* Exercise brief *
Nothing outside the range below should be printed. Output exactly the lines from the line with "For every named" to the line with "ASINIFIRE (45, 2309)", both included.

* Material provided *
[Start of section]

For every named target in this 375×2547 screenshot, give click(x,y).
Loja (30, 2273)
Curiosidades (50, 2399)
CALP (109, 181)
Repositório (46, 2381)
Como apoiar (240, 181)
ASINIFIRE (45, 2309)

[End of section]
[Start of section]

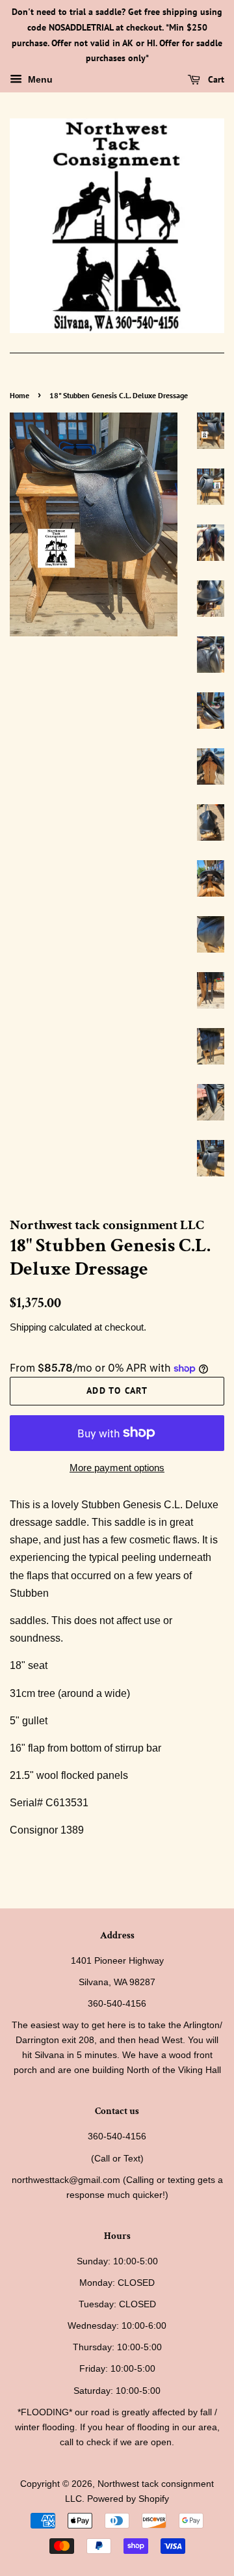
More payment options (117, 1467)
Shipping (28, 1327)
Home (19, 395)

[End of section]

* Result of this exercise *
For every named target in this 375×2547 screenshot, give click(x,y).
Loja (30, 2273)
Curiosidades (50, 2399)
CALP (109, 181)
Repositório (46, 2381)
Como apoiar (240, 181)
ASINIFIRE (45, 2309)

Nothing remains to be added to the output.